Records START
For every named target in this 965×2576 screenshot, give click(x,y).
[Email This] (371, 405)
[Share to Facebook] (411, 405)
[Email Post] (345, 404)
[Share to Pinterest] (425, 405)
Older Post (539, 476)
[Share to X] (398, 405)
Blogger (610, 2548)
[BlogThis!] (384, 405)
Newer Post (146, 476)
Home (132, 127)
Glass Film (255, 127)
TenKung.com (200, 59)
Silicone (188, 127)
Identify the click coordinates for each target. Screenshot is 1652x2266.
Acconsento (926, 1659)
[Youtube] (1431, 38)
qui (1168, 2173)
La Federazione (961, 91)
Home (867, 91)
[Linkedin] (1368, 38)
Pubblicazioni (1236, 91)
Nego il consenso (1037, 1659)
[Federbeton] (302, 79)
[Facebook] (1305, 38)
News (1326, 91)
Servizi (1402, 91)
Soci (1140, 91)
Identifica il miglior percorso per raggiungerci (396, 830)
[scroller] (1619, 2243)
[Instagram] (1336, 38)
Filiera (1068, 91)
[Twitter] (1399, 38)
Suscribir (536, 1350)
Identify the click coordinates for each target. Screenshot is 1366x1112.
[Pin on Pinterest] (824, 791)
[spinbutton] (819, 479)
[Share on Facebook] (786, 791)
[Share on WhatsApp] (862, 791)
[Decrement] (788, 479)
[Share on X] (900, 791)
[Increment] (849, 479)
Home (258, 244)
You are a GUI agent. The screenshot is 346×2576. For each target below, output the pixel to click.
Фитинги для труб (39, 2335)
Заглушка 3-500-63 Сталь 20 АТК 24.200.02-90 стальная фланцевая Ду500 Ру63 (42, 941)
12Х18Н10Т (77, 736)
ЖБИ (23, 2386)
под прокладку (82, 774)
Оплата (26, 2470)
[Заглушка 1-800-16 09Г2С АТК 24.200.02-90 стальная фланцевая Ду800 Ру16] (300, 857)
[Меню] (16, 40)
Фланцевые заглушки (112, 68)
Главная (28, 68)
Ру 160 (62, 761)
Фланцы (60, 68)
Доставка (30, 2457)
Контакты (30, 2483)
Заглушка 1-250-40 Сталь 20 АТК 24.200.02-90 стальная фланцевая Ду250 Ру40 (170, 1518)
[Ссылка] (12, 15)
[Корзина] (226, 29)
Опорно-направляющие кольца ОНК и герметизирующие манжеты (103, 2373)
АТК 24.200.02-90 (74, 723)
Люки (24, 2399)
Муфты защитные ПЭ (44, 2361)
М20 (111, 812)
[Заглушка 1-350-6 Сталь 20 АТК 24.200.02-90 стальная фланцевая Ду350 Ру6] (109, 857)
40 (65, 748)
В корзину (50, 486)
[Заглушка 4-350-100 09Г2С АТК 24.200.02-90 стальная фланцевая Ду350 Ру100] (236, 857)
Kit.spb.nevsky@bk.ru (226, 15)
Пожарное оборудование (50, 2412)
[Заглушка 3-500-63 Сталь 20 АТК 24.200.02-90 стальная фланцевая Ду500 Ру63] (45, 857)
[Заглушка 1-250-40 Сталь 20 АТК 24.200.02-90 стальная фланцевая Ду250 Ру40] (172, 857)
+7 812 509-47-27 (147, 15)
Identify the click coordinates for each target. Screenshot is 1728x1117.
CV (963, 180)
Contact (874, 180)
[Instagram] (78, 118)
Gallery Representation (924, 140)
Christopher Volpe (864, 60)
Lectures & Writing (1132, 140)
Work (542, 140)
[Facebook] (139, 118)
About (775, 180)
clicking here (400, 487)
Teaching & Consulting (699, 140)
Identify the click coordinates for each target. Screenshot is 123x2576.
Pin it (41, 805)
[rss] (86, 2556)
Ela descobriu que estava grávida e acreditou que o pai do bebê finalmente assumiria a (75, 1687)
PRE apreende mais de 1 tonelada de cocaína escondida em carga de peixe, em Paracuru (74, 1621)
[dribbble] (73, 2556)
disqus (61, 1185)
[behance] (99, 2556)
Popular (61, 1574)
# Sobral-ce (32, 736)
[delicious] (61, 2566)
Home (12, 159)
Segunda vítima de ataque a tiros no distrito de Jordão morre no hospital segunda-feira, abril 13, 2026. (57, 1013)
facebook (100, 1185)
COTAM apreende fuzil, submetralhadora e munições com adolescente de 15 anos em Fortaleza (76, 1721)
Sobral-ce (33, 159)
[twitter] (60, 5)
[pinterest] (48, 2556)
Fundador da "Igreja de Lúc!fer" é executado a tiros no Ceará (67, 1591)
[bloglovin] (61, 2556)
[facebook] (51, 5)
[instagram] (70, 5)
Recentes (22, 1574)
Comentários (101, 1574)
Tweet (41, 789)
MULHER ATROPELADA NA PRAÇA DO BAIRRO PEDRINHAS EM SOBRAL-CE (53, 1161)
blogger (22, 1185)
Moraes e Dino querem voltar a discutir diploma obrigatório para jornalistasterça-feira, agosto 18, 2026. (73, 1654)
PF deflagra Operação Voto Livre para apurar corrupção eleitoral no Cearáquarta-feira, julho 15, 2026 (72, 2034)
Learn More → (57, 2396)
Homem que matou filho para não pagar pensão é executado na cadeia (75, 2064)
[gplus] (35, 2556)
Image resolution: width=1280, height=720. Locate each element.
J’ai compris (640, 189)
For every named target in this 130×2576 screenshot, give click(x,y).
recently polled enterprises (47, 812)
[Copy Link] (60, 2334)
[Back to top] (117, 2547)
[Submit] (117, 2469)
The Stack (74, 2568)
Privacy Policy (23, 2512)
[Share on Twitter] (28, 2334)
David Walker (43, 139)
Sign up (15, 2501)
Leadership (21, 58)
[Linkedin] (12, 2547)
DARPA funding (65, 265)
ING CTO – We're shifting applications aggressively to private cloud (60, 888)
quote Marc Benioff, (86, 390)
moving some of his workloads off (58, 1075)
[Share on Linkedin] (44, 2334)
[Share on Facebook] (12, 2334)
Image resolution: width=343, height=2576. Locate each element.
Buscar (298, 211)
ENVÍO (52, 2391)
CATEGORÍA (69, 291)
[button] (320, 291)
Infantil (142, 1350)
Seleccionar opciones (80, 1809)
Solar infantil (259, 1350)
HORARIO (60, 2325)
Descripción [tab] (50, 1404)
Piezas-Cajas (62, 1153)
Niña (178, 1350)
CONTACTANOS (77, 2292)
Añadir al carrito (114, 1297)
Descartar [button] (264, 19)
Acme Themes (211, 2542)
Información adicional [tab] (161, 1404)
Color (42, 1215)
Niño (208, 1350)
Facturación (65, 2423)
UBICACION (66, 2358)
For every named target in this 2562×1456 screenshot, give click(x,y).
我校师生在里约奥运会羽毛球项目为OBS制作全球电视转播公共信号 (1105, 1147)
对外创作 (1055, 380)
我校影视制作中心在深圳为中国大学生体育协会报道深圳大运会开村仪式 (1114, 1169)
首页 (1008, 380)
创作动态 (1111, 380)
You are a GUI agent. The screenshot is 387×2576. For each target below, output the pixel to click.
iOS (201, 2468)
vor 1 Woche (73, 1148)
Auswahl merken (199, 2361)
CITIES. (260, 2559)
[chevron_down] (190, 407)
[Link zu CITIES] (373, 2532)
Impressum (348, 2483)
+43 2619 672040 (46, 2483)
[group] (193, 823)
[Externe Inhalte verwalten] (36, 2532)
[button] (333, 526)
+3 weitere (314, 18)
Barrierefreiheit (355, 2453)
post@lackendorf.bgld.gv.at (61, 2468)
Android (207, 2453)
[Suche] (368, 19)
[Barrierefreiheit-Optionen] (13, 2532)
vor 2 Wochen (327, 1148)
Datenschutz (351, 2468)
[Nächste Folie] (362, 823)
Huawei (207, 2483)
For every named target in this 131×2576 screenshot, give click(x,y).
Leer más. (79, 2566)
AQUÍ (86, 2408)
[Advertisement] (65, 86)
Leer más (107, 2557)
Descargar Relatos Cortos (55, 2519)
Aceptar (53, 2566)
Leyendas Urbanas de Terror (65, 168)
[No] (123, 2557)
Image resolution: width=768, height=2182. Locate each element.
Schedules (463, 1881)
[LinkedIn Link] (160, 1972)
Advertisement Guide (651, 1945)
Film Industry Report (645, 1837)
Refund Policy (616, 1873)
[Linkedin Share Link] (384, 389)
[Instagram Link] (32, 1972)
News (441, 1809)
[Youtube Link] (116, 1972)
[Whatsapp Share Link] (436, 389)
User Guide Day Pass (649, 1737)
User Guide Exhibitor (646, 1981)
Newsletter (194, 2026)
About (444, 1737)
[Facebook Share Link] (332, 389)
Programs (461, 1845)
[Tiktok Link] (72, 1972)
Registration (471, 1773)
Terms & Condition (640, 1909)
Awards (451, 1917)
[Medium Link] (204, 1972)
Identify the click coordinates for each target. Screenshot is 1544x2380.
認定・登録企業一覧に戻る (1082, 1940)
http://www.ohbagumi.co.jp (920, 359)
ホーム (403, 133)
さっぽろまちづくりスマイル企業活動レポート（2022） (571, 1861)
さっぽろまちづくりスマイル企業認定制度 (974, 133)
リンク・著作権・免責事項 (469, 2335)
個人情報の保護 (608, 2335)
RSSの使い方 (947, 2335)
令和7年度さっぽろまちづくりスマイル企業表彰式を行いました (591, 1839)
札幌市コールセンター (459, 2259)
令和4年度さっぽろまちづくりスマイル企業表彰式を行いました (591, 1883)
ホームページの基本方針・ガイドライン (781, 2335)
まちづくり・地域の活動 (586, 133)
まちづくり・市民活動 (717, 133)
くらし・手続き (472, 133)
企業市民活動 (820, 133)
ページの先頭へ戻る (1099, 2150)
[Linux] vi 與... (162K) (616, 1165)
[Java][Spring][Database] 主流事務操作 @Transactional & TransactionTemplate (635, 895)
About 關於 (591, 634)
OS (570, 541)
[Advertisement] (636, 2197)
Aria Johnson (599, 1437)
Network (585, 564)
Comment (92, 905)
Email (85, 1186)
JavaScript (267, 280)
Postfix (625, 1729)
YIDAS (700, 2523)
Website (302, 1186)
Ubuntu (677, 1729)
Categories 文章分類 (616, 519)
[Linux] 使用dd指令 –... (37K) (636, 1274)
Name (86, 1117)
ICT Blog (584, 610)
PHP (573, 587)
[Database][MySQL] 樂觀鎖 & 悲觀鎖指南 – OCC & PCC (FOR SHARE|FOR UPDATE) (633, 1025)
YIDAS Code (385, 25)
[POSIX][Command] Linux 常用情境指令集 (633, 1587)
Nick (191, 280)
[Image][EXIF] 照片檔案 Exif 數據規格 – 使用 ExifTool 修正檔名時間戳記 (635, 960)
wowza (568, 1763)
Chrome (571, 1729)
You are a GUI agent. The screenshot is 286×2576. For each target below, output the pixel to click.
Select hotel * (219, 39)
Records END
**Exercise description**
Search the listing for the word "agent" and state how many lines contain it. Nothing else belongs in the reply.

**Final answer**
3